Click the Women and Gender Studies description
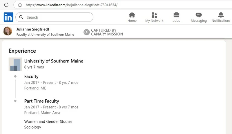232x134 pixels. 48,122
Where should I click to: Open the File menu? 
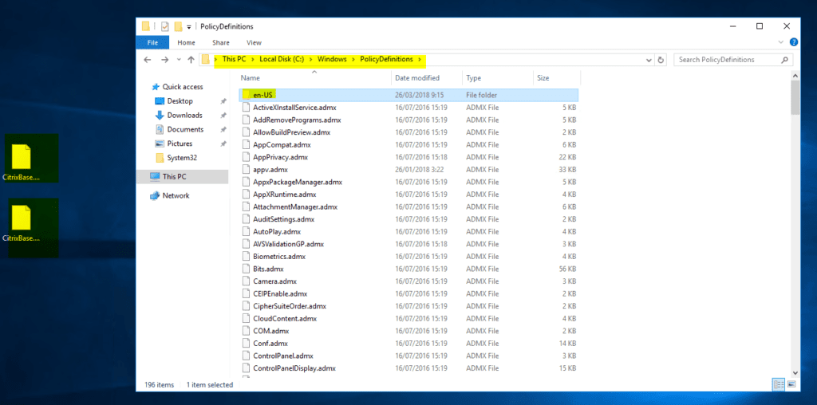152,42
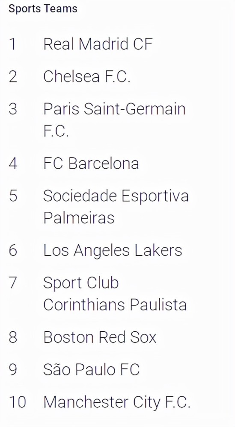The image size is (235, 427).
Task: Click rank number 5
Action: point(13,196)
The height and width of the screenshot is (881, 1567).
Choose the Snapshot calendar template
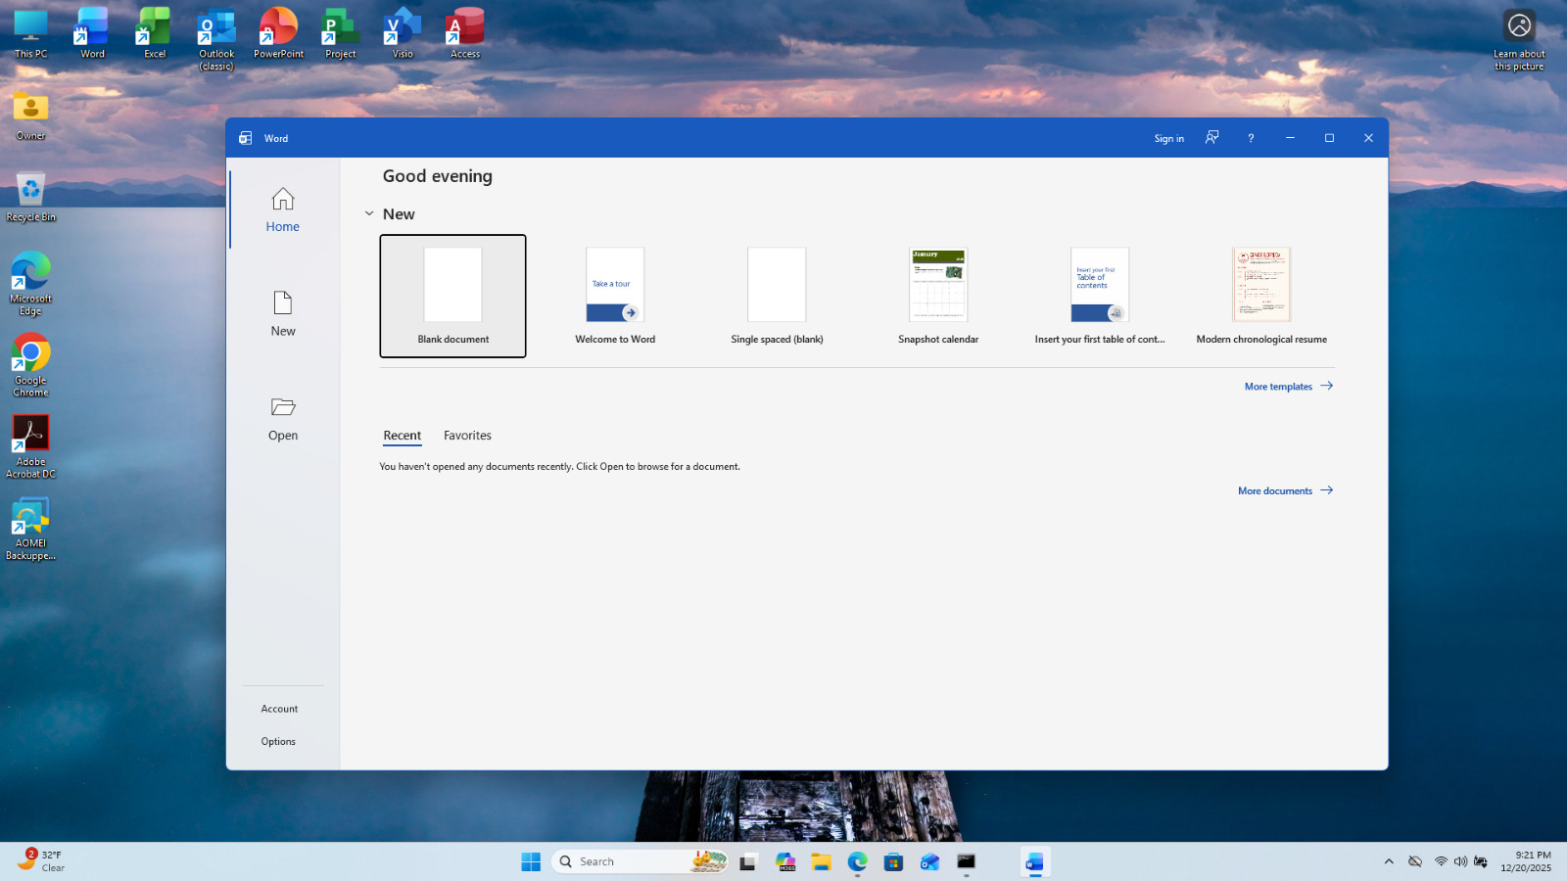[938, 296]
• • • • • • •
=== What to produce ===
The entries are to be transcribed word for word, without their images.

=== Your response ===
Click the Women and Gender Studies description
232x134 pixels. 48,122
Where should I click to: Open the File menu? 
152,42
The image size is (235, 427).
Task: Click rank number 5
Action: point(13,196)
The height and width of the screenshot is (881, 1567).
Choose the Snapshot calendar template
[938, 296]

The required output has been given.